About two million people in Ghana, were acutely food insecure between June and August 2025, according to the Food and Agriculture Organization (FAO).
The University of Environment and Sustainable Development (UESD) in Somanya, Eastern Region, has therefore called for urgent action to safeguard food security and protect the environment, during its 5th Sustainable Development Conference.
The annual event, themed “Environmental Management and Food Security: Threats and Opportunities for Developing Economies,” brought together academics, policymakers, think tanks, directors, and students to deliberate on strategies for feeding a growing global population without destroying ecosystems.
Speaking at the event, UESD Vice-Chancellor, Professor Eric Nyarko-Sampson, stressed that effective environmental management and reducing the impact of human activities on land, forests, rivers, and the atmosphere were vital for both food security and human survival.
Quoting the 1996 World Food Summit, he explained that food security meant ensuring all people, at all times, have physical and economic access to safe, sufficient, and nutritious food.

_TASK INSTRUCTIONS:_
1. From the Ghana food security article, list every group the conference brought together.
2. Pick up the Ghana food security article after its last sentence and carry it forward.

_EXTRACTED ENTRIES:_
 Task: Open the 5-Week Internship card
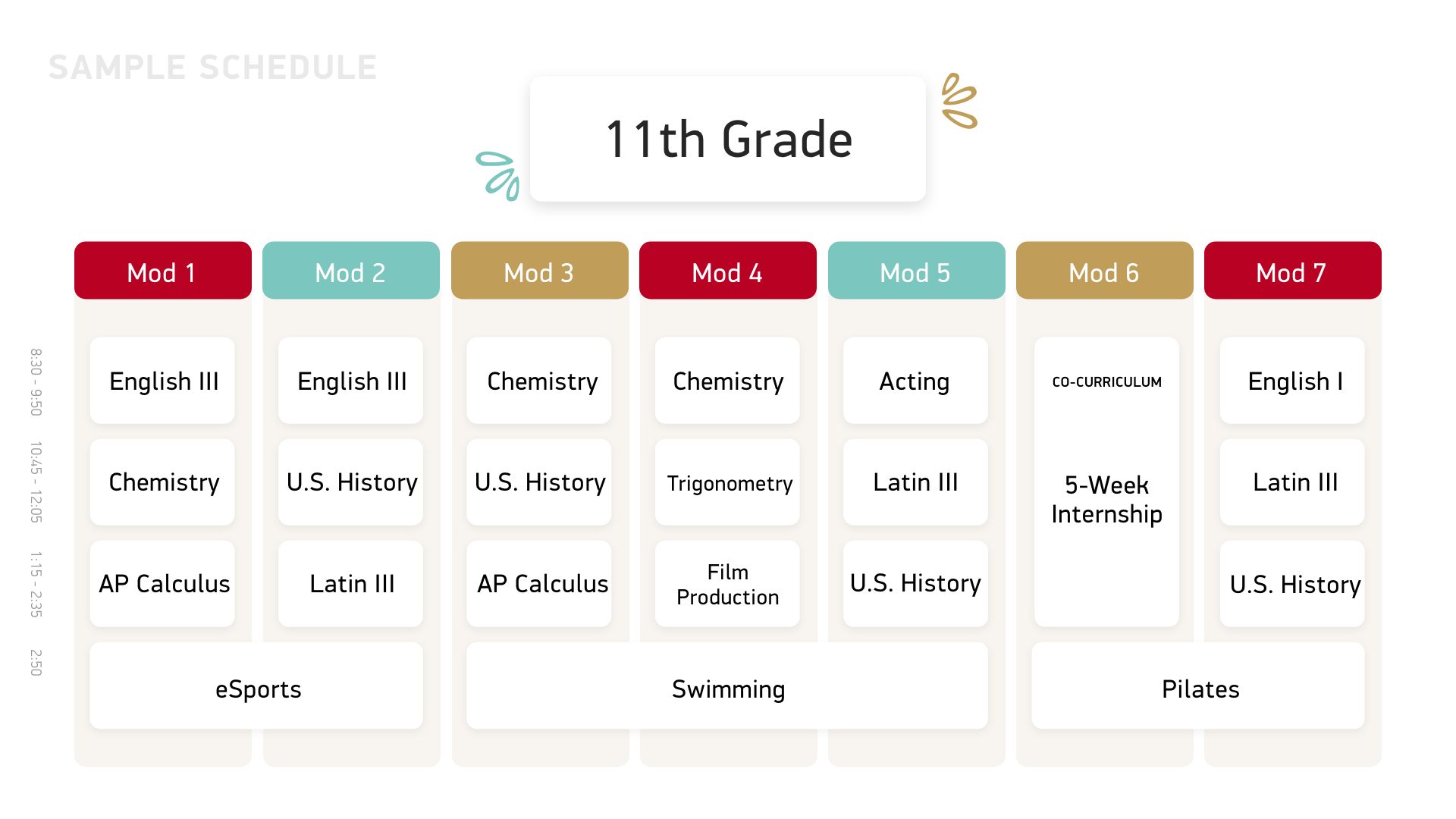pyautogui.click(x=1106, y=482)
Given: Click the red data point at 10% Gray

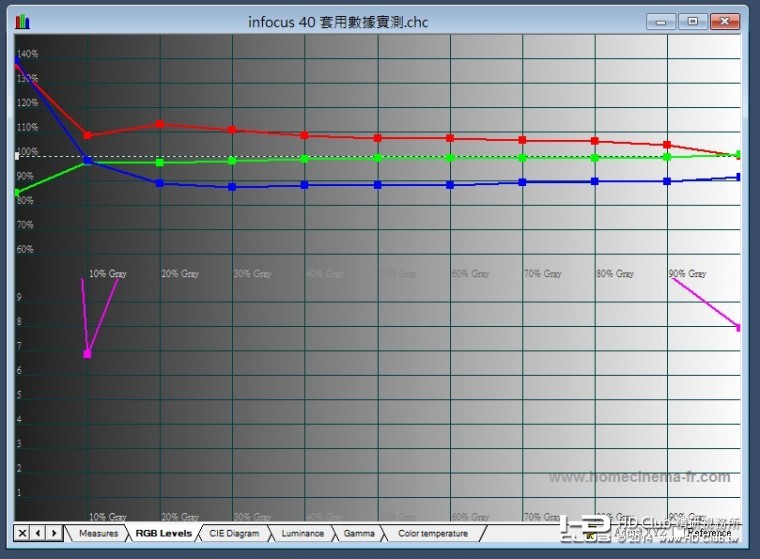Looking at the screenshot, I should tap(88, 135).
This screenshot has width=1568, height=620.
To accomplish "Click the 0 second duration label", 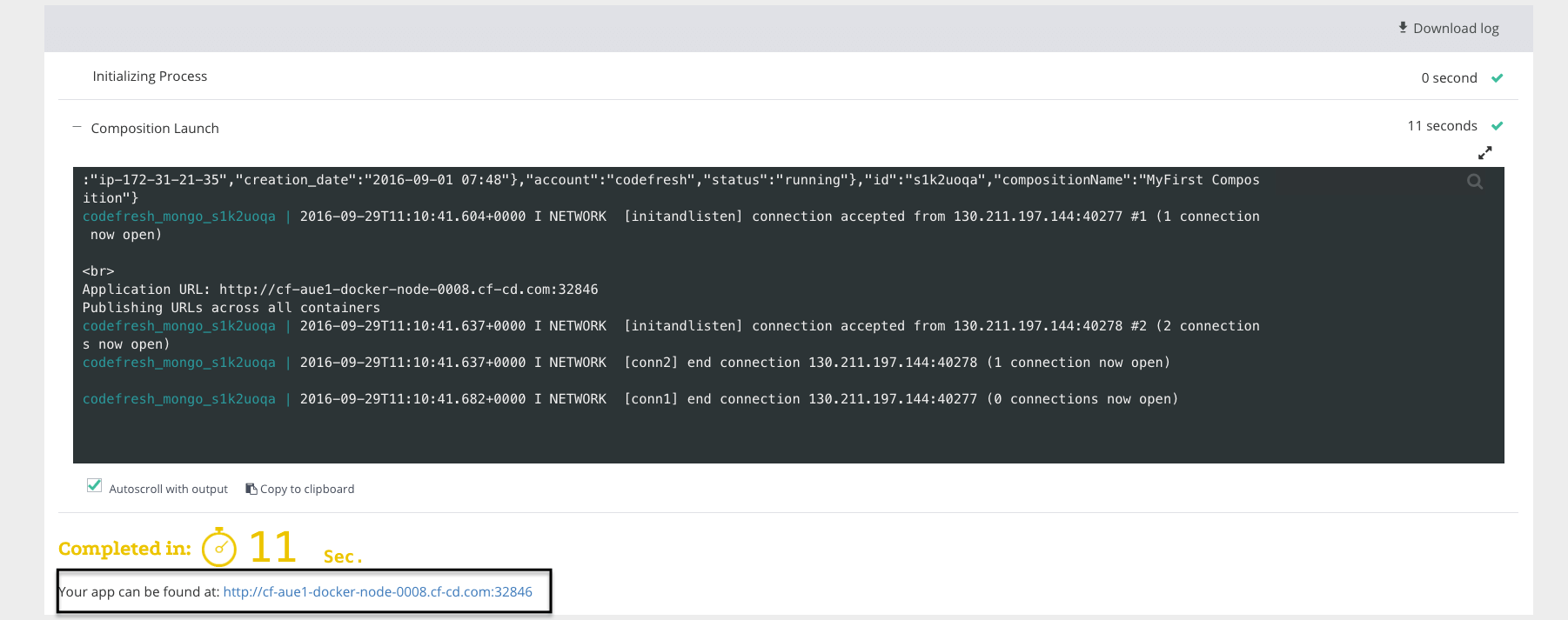I will pyautogui.click(x=1449, y=78).
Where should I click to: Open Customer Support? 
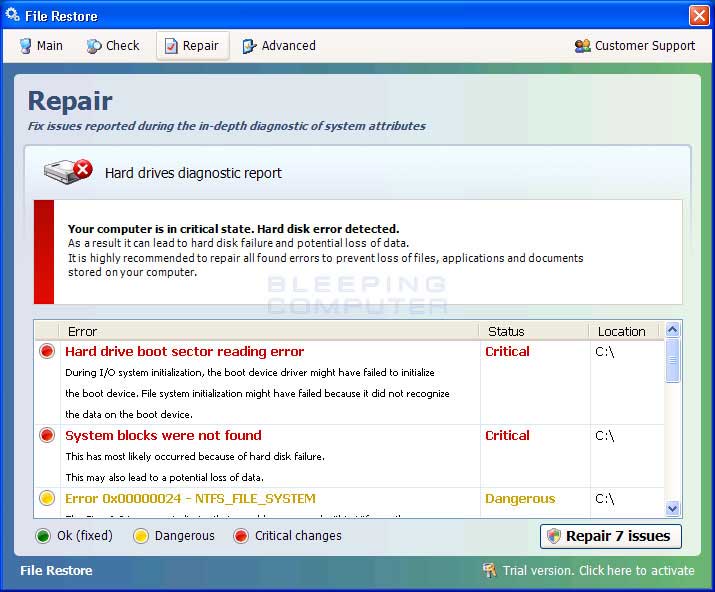pyautogui.click(x=635, y=46)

_WRITTEN RESPONSES:_
1. academics, policymakers, think tanks, directors, students

2.
However, with the global population at about 8.2 billion, he noted that achieving this goal was becoming increasingly difficult.
“For developing economies, this challenge is not an abstract concept; it is a daily reality that affects the lives of millions,” he said.
Professor Nyarko-Sampson observed that food price inflation had outpaced overall inflation in 97 countries.
He pointed out that more than 25 million people in Sudan and 27.7 million in the Democratic Republic of Congo face acute food insecurity, while in Ghana, about two million people were acutely food insecure between June and August 2025, according to the Food and Agriculture Organization (FAO).
He warned that climate change, illegal mining, unsustainable land practices, deforestation, and pollution created a vicious cycle where environmental damage worsened food insecurity, which in turn fuels further harmful practices.
“We cannot afford to delay,” he declared. “Protecting the environment is not optional; it is the foundation of food security, livelihoods, and national survival. The choices we make today will decide whether future generations inherit fertile lands and safe water or barren fields and poisoned rivers. The time to act is now.”
Delivering a speech, Dr. Seth Appiah-Kubi, Country Director of A Rocha Ghana, described the theme as “critical and relevant” to Ghana’s socio-economic development.
He stressed that true sustainable development required balancing economic growth, social inclusion, and environmental protection without compromising the needs of future generations.
Dr. Appiah-Kubi identified illegal artisanal mining, popularly known as galamsey, as a major threat to food security.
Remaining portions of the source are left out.